In _____ scaling, we scale the data between the 1st quartile (25th quantile) and the 3rd quartile (75th quantile).

  • Min-Max
  • Robust
  • Standard
  • Z-score
In Robust scaling, we scale the data between the 1st quartile (25th quantile) and the 3rd quartile (75th quantile). This approach minimizes the impact of outliers.

What is the primary goal of Exploratory Data Analysis (EDA)?

  • To confirm a pre-existing hypothesis
  • To create an aesthetic representation of the data
  • To make precise predictions about future events
  • To understand the underlying structure of the data
The primary goal of EDA is to understand the underlying structure of the data, including distribution, variability, and relationships among variables. EDA allows analysts to make informed decisions about further data processing steps and analysis.

Data that follows a _____ Distribution has its values spread evenly across the range of possible outcomes.

  • Binomial
  • Normal
  • Poisson
  • Uniform
Data that follows a Uniform Distribution has its values spread evenly across the range of possible outcomes.

What is a key difference between qualitative data and quantitative data when it comes to analysis methods?

  • All types of data are analyzed in the same way
  • Qualitative data is always easier to analyze
  • Qualitative data typically requires textual analysis, while quantitative data can be analyzed mathematically
  • Quantitative data can't be used for statistical analysis
Qualitative data often requires textual or thematic analysis, categorizing the data based on traits or characteristics. Quantitative data, being numerical, can be analyzed using mathematical or statistical methods.

The _________ method in regression analysis can help reduce the impact of Multicollinearity.

  • Chi-Square
  • Least squares
  • Logistic Regression
  • Ridge Regression
Ridge Regression is a regularization technique that can help reduce the impact of multicollinearity. It adds a penalty equivalent to square of the magnitude of coefficients to the loss function, thereby shrinking the coefficients of correlated predictors and reducing their impact.

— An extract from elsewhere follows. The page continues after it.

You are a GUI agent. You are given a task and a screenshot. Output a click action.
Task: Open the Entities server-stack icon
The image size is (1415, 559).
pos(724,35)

Which measure of central tendency divides a data set into two equal halves?

  • Mean
  • Median
  • Mode
  • nan
The "Median" is the measure of central tendency that divides a data set into two equal halves. It is the middle score for a set of ordered data such that 50% of the scores are above it, and 50% are below it.

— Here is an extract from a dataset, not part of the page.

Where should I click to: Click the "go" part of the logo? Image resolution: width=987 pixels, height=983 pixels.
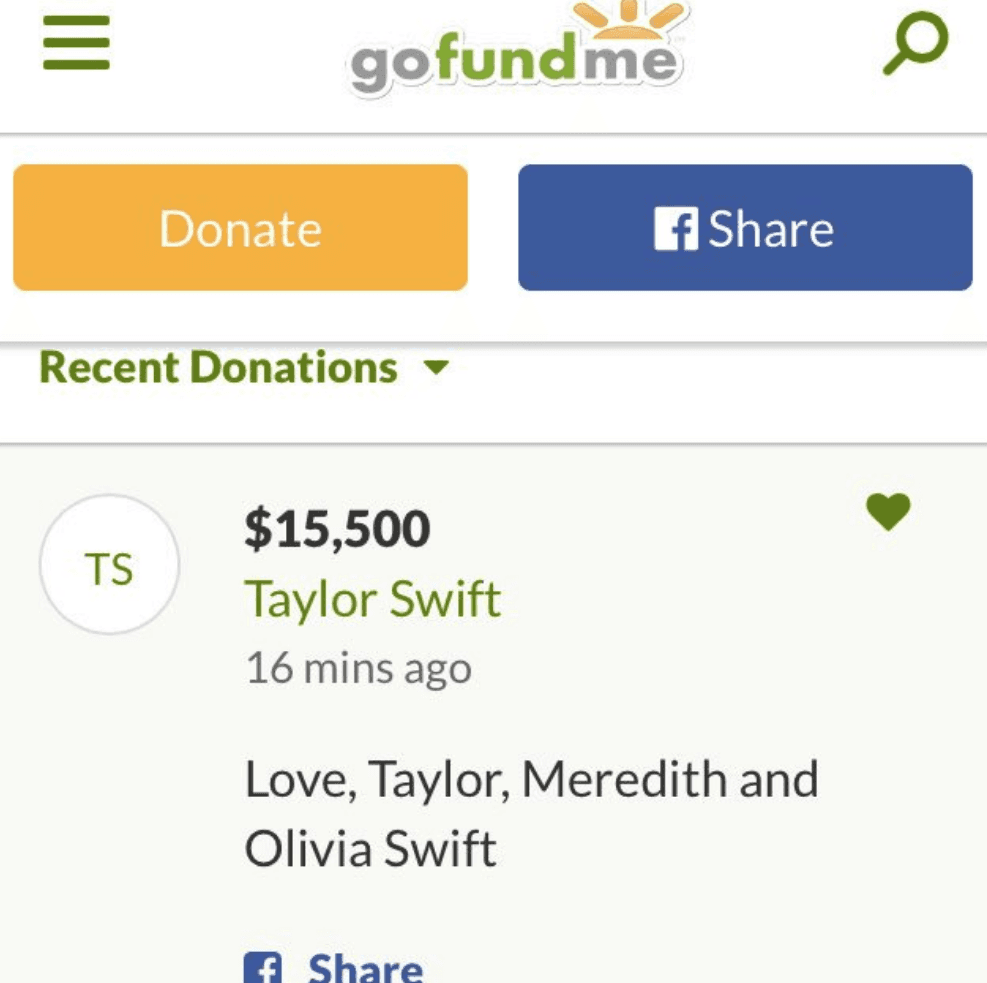(389, 66)
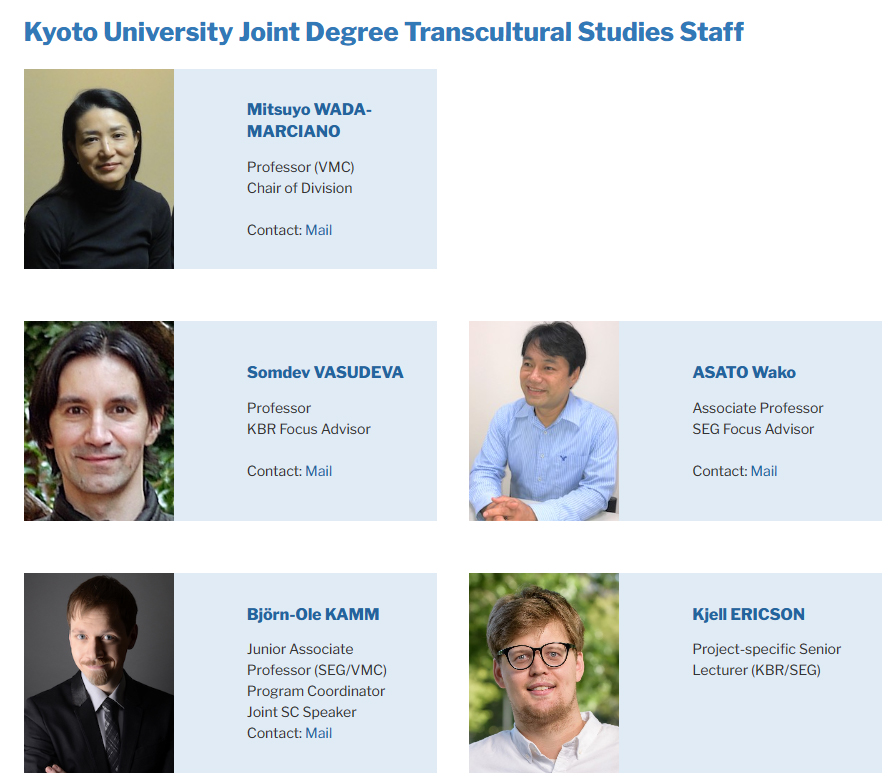Click Mail link under KBR Focus Advisor

(318, 471)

__________ missing data occurs when the probability of an observation being missing depends on both observed and unobserved data.

  • All missing data
  • MAR
  • MCAR
  • NMAR
NMAR (Not Missing at Random) missing data occurs when the missingness depends on both observed and unobserved data.

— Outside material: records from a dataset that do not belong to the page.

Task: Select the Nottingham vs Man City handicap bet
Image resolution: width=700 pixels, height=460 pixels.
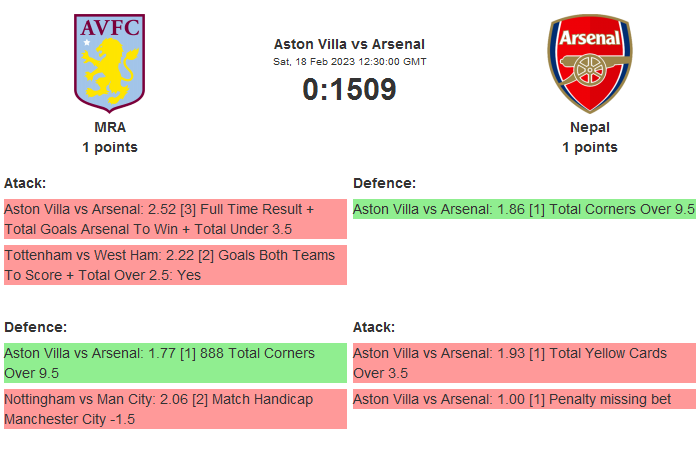Action: pos(175,409)
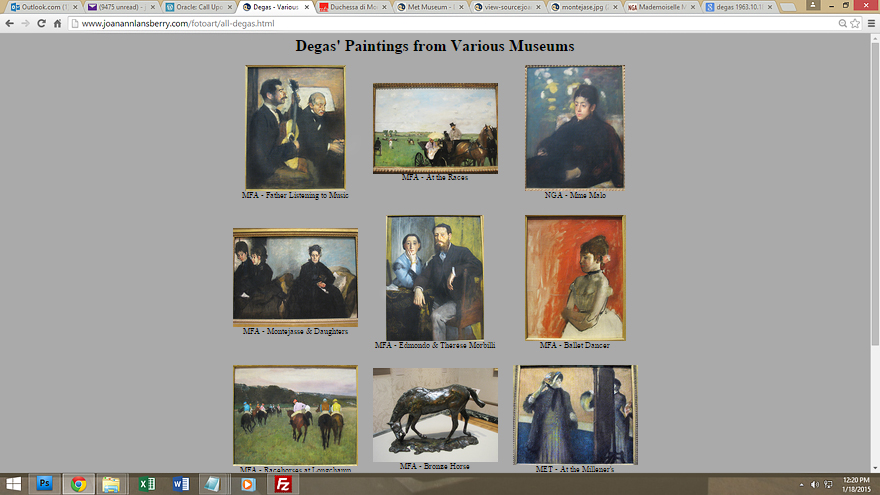Launch FileZilla from the taskbar

click(x=283, y=484)
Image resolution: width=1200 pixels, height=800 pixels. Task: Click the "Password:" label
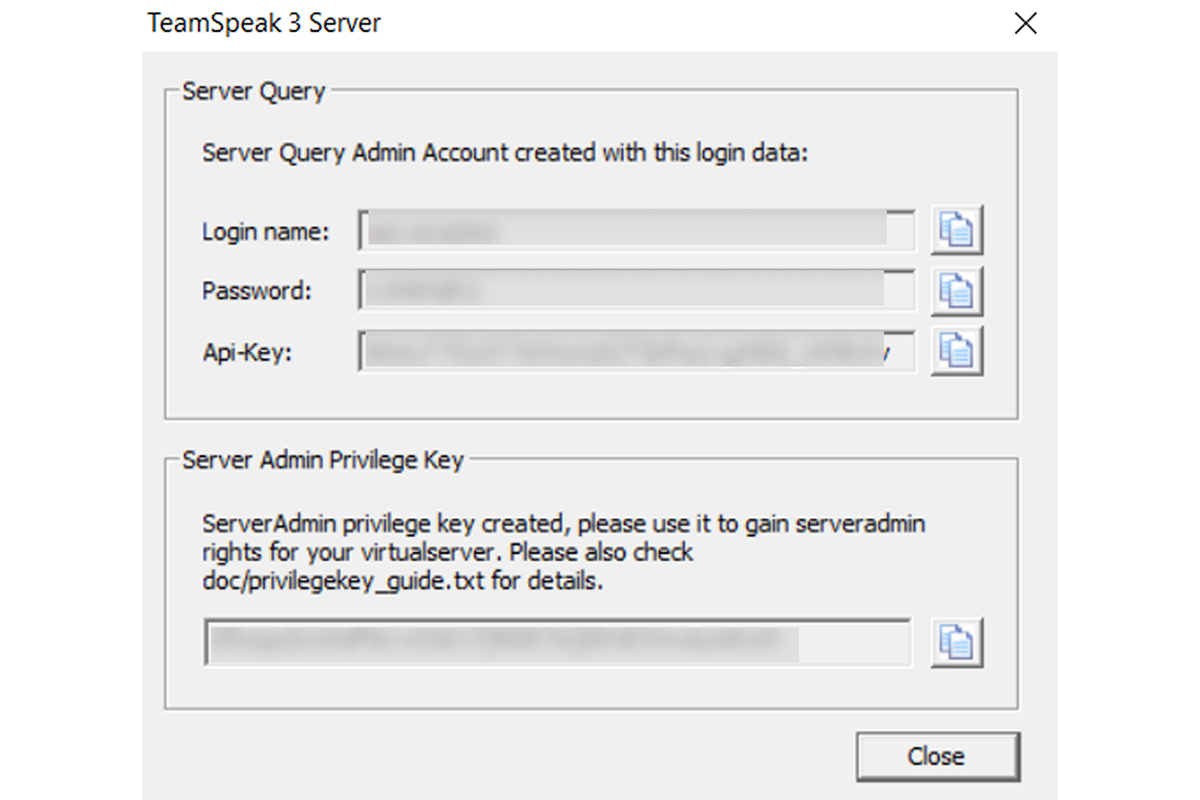(257, 291)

How does the assumption of MAR differ from MCAR in terms of data missingness?

  • MAR assumes the missingness is only related to the observed data
  • MAR assumes the missingness is related to the unobserved data
  • MAR assumes the missingness is unrelated to any variable
  • There's no difference between MAR and MCAR
In MCAR, the missingness is completely random and doesn't depend on any variable. In MAR, the missingness is not random but is related only to the observed data, not the unobserved (missing) data.

What is the effect of 'binning' on the overall variance of the dataset?

  • It can either increase or decrease the variance
  • It decreases the variance
  • It does not affect the variance
  • It increases the variance
Binning reduces the variance of a dataset by replacing outlier values with summary statistics like the bin mean or median, hence, reducing the spread of data.

Describe the impact of skewness and kurtosis on parametric testing.

  • They can improve the accuracy of parametric testing.
  • They can invalidate the results of parametric testing.
  • They can reduce the variance in parametric testing.
  • They do not impact parametric testing.
Skewness and kurtosis can invalidate the results of parametric testing. Many parametric tests assume that the data follows a normal distribution. If the data is highly skewed or has high kurtosis, these assumptions are violated, and the test results may not be valid.